The other definition of philosophy which concerns us this evening is that philosophy is the conceptual framework for a particular subject. Philosophy can thus be understood as the project of offering intelligible reasons for the priorities and methods of a particular discipline, in order to enable us to form judgments as to whether those priorities and methods are appropriate and useful. Thus, for example, we have political philosophy and legal philosophy, we have the philosophy of religion . . . and we have the philosophy of science. When used in this sense, then, the philosophy of science is the conversation which the scientific community has with itself and with the human community as a whole as to the values, goals, rules and methods that are proper to science so that they can be understood, compared, criticized, shown to be valid and useful or not, and if not, improved.
One important task of philosophy is to enable us to think well – to think intelligently and rationally. In fulfilling this task, one of the most useful things philosophy asks us to do is to define our terms carefully. Often we find – and this is nowhere more true than in the controversy over human origins – that much confusion can be traced to the fact that the parties to the conversation never stop to define their terms; consequently, they use the same words to mean very different things, and when that happens, there is no communication.

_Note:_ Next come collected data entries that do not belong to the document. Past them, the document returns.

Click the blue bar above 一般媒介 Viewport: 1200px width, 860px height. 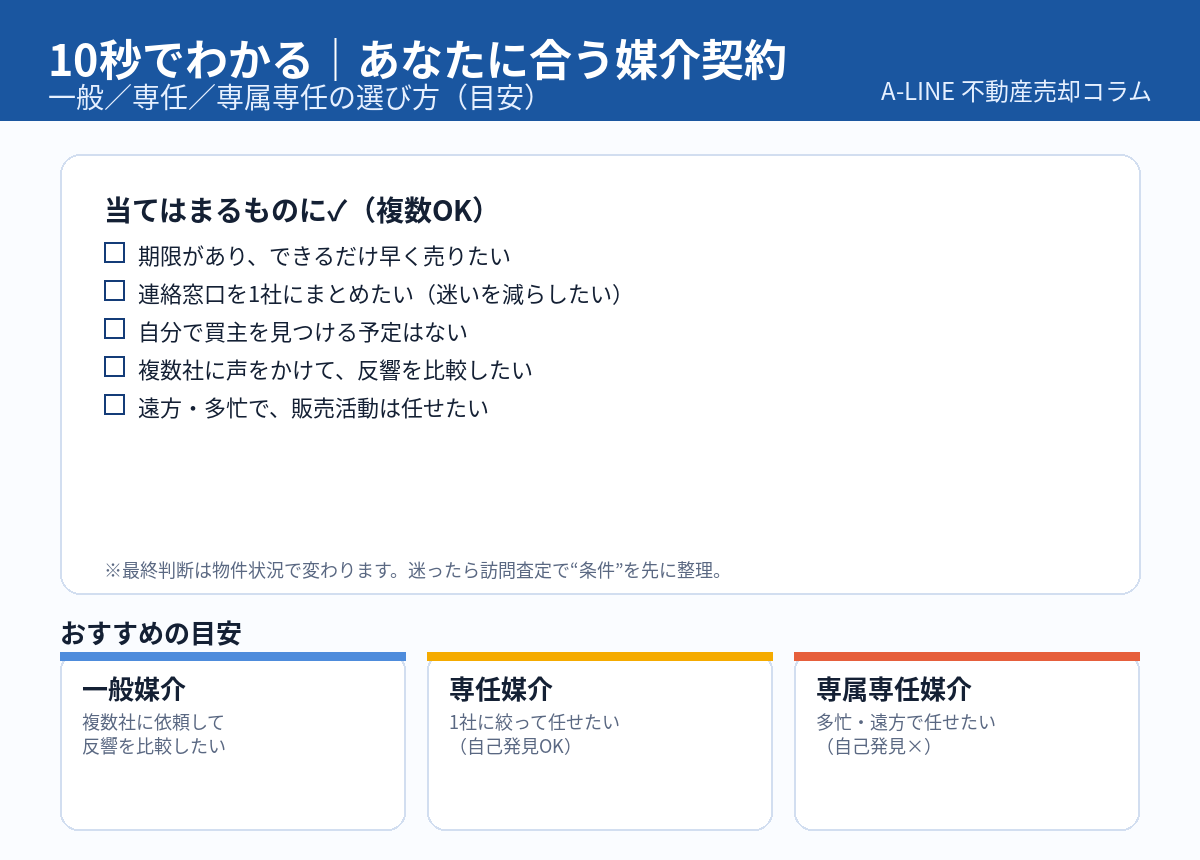[x=233, y=657]
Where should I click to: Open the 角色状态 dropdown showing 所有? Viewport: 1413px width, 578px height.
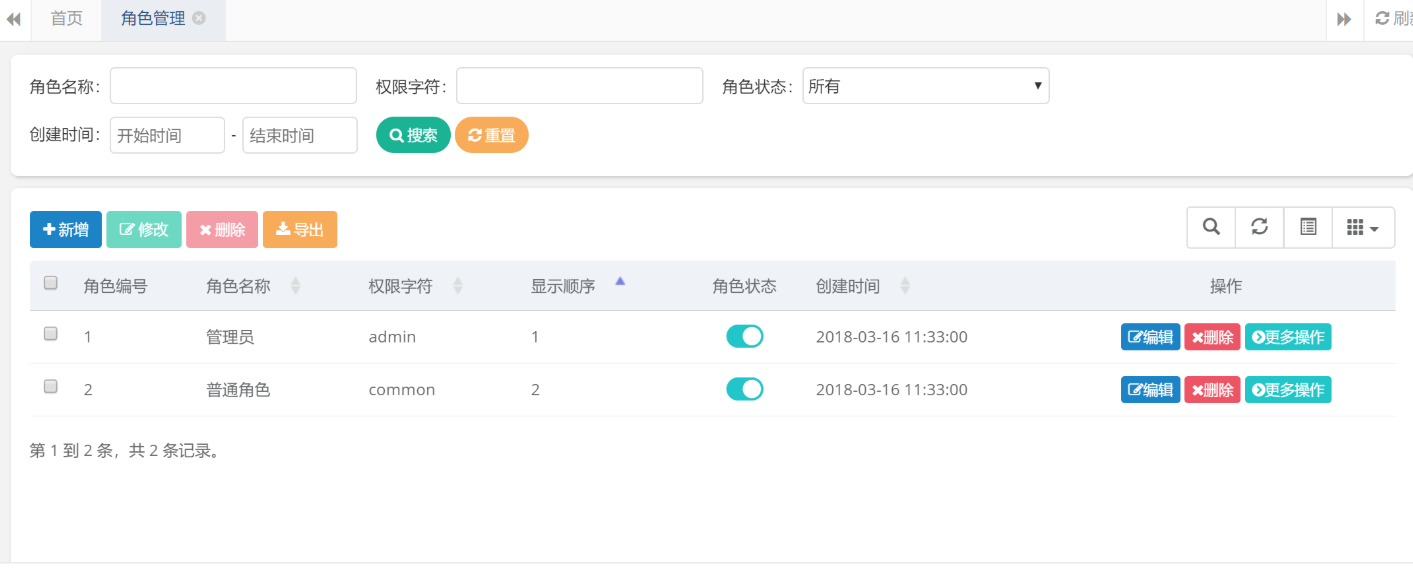click(925, 85)
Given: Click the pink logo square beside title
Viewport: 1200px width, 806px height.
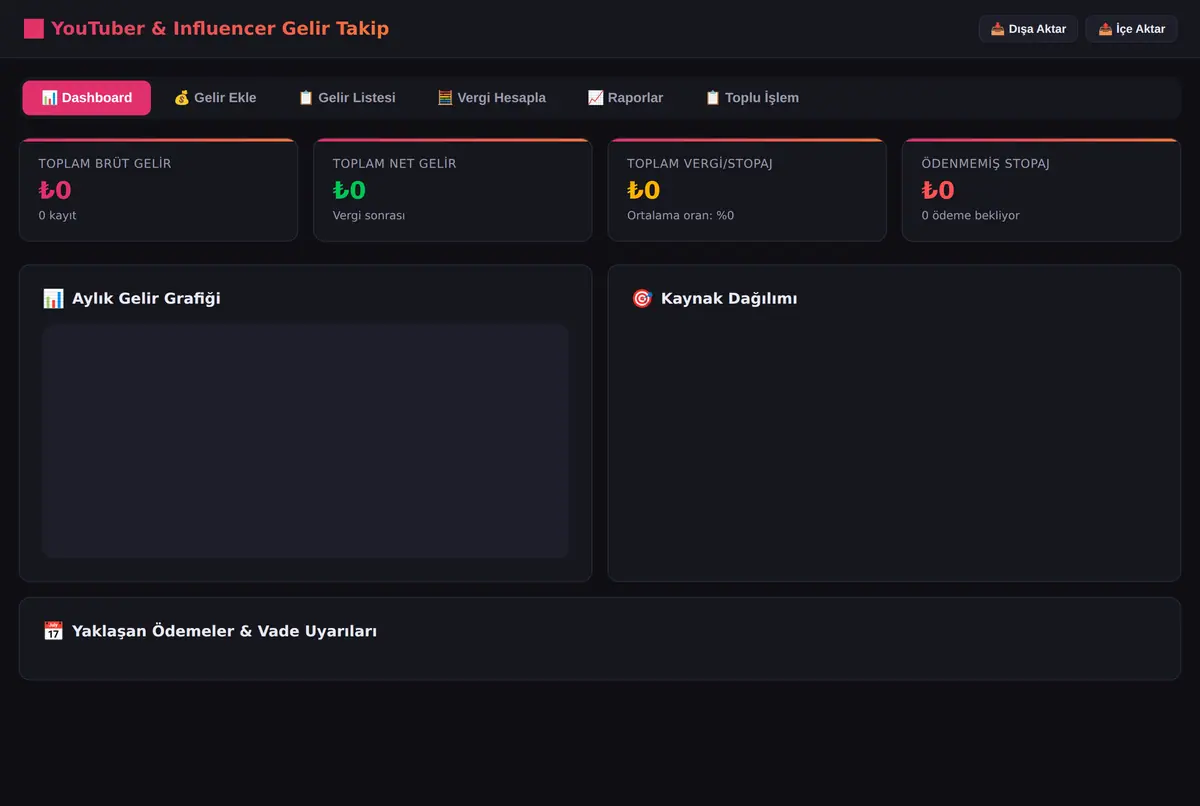Looking at the screenshot, I should (34, 29).
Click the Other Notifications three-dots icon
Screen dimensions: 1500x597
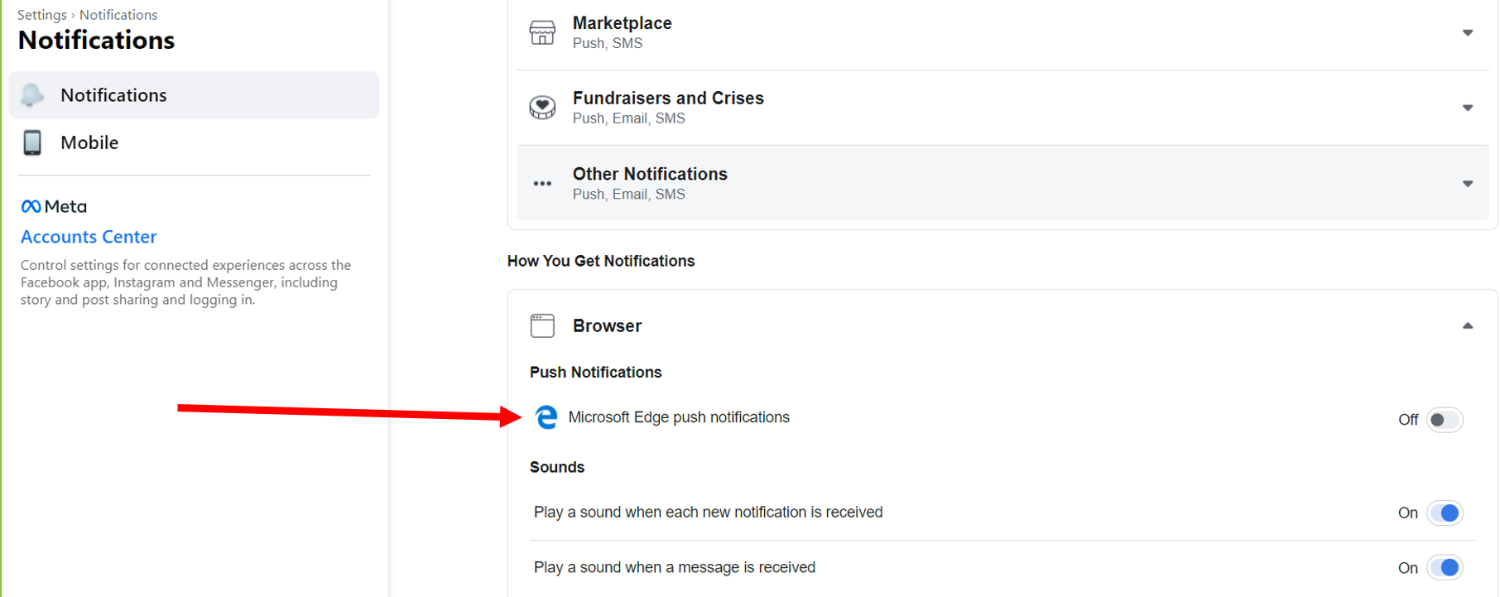coord(542,183)
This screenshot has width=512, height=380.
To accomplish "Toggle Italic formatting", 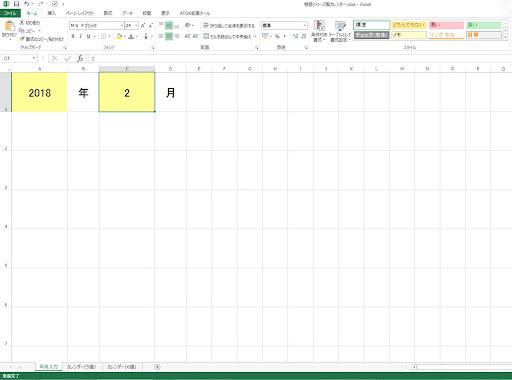I will [x=81, y=36].
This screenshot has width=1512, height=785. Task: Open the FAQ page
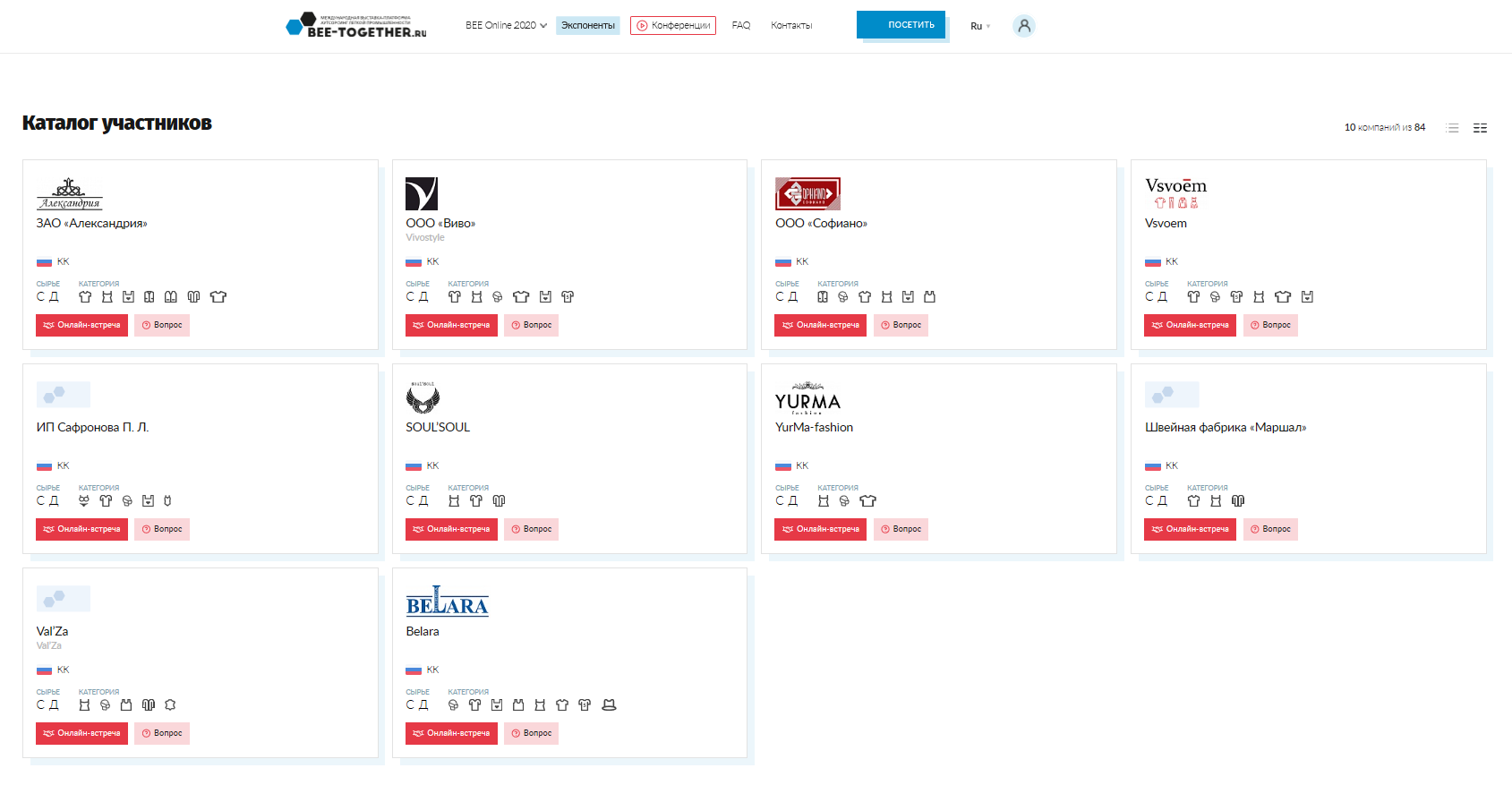pos(740,25)
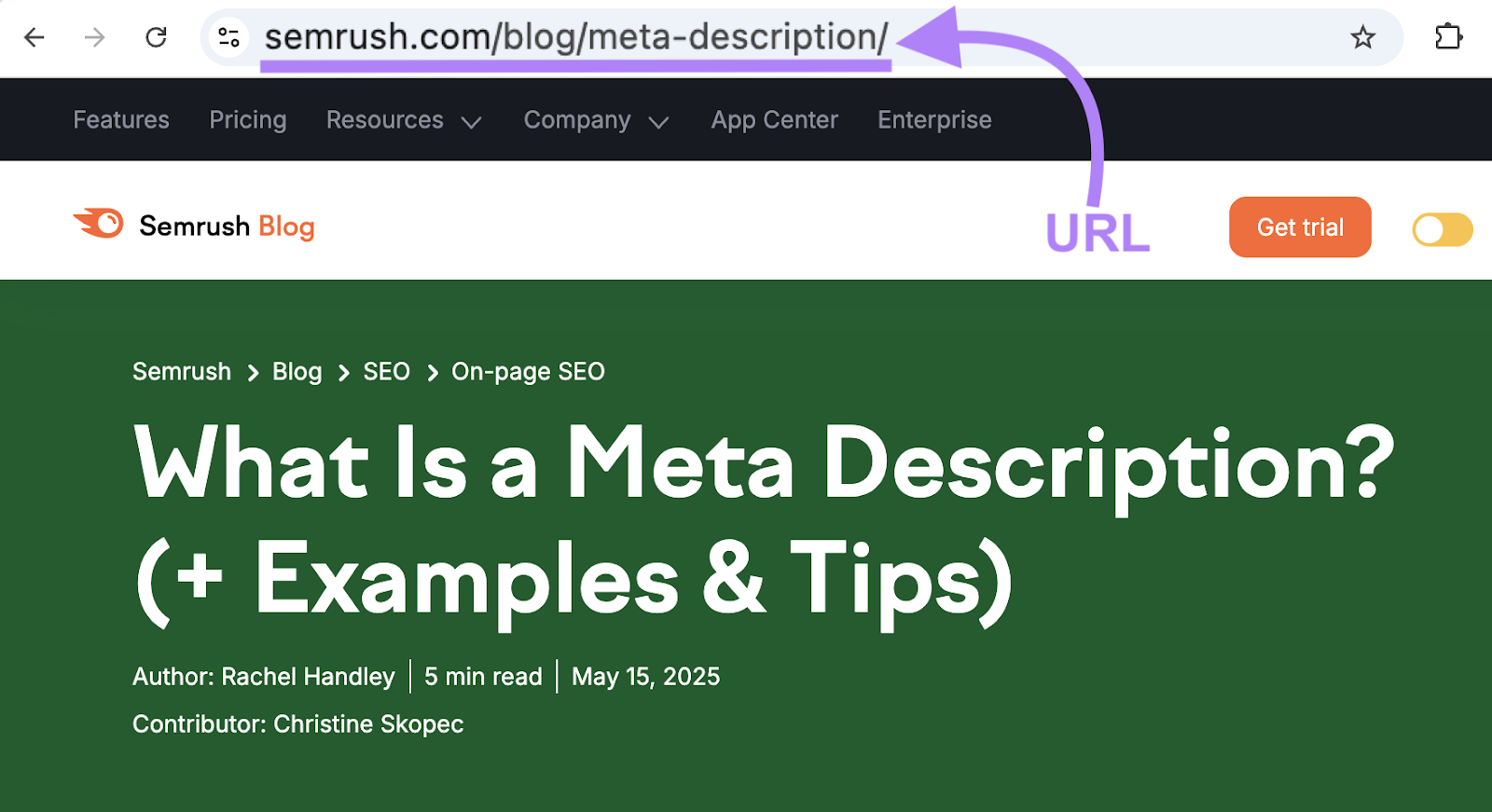The height and width of the screenshot is (812, 1492).
Task: Click the Semrush rocket icon
Action: coord(99,223)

At the very heart of the philosophical or theoretical framework for science is the question, What is science? How can we distinguish science from non-science, or science from religion, or science from philosophy, if we do not have a common understanding of what science is? And it is here, at the heart of the philosophy of science, that evolutionary theorists fail us, for they cannot give us a defensible definition of science. They either refuse to give us a definition at all, or they give us one which is obviously fallacious. I want to encourage you to consider the possibility that resolving the confusion on this point may be the key to the entire controversy concerning human origins.
III. It is Philosophers, not Scientists, who Define Science.
To begin, we must first realize that the task of defining the term, science, is not a task for scientists as such, but for philosophers. There are at least three important reasons for this.
A.The Question is not one of Science.
One obvious reason is that we cannot answer this question by employing scientific methodology. This is simply because the definition of science is not a question about the natural world, but about science. There is no experiment, there are no empirical observations, which have been made or which could be made, which would help us to decide what we ought to mean when we employ the term, “science.” There are no peer-reviewed articles in the journals proclaiming the discovery of scientific methodology in a test tube, or in a super-collider, or on some distant planet! No, we do not discover the meaning of science as scientists making observations; we discover the meaning of science as philosophers, on the basis of reason.
B.Who is a Scientist?
Another reason why it is clearly fallacious to claim that it is scientists who must define science is that it begs the question. To say that scientists define science is circular. Who is a scientist? We cannot answer that question without first knowing what science is. If only scientists define science, then no one can, because until we define it, no one knows who the scientists are!
Now obviously, in practice scientists do define science; but what we must understand is that when they do so, they do not do it in their capacity as scientists, but in their capacity as philosophers. Now, they may or may not be professional philosophers, but that is not what matters. Everyone is a philosopher, whether they know it or not. You don’t need a degree to be a philosopher, any more than you need a degree to be a scientist or a theologian;2 what matters is not that a person be a professional philosopher, but that he or she be a good philosopher.
C. Our Appeal Must be to Reason.
Many who insist that scientists must define science, do so honestly – they are making an innocent mistake. Others, however, know better, but they make the claim anyway because they know that modern science enjoys enormous authority and prestige within society, and they hope that this will result in their audience accepting their pronouncements uncritically. This is an appeal to authority.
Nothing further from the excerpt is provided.